Beginning today, August 4th, Ontario's Landlord and Tenant Board is set to begin processing thousands of eviction applications, following the lifting of a provincial moratorium on evictions.


This follows months of pressure from tenant advocacy groups trying to extend the ban on evictions amid the COVID-19 pandemic, and just days after Toronto City Council voted in favour to legally challenge Bill 184, the provincial government’s contentious law that advocates say will make it easier to evict residents after the pandemic ends.

READ: Toronto City Council Votes to Challenge Ford’s Controversial Bill 184

"The levels of homelessness that will result from the impending mass evictions, to start as soon as August 4, will likely be unprecedented," said Cole Webber, a legal worker with Parkdale Community Legal Services.

According to Webber, tens of thousands of Ontarians living in renter households face the threat of eviction because they’ve been unable to pay their rent in full during the pandemic. Through the months of the shutdown alone, landlords applied to the provincial Landlord and Tenant Board (LTB) to evict more than 6,000 tenant households. Landlords have also issued eviction notices to thousands more tenants who they have not yet filed to evict.

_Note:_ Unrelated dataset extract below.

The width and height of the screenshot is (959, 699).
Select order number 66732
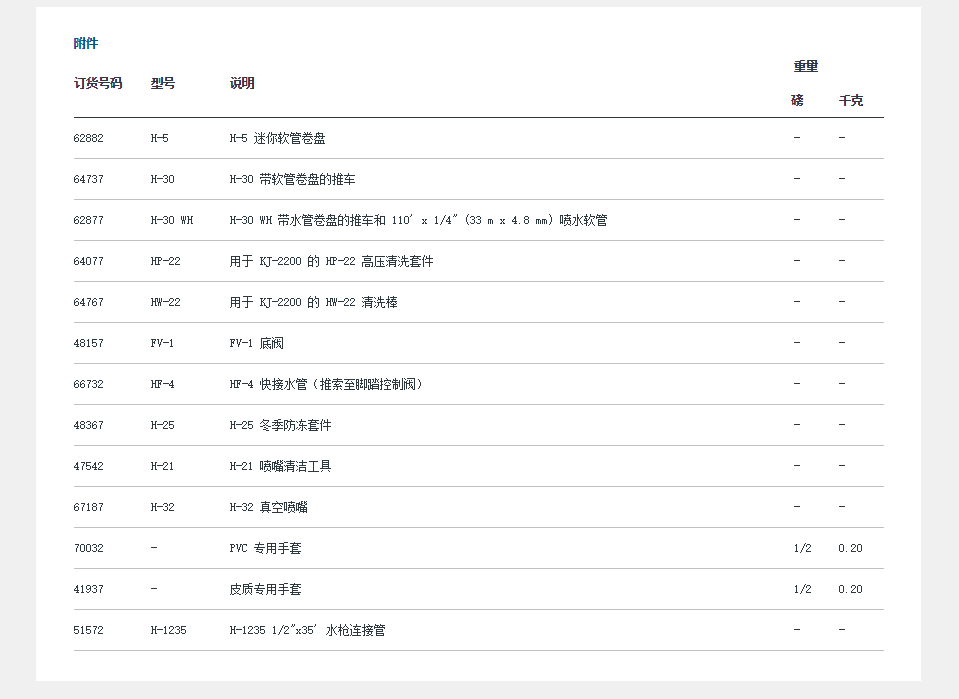89,384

The province ended its moratorium on residential evictions in late July — after it lifted its state of emergency. This means that the pandemic eviction ban would lift at the end of the calendar month. However, since August 1 — which also happened to be rent day — fell on the long weekend, the board will begin working through its backlog of pending eviction orders on Tuesday.

According to ACORN Canada, it's estimated that between 7-9% of tenants in Ontario weren’t able to pay rent during the pandemic. What's more, low and moderate-income renters were already in the grip of a serious housing crisis in Ontario before the pandemic. And now, Bill 184 makes evictions easier by allowing tenants to be evicted with no hearing if they sign repayment agreements.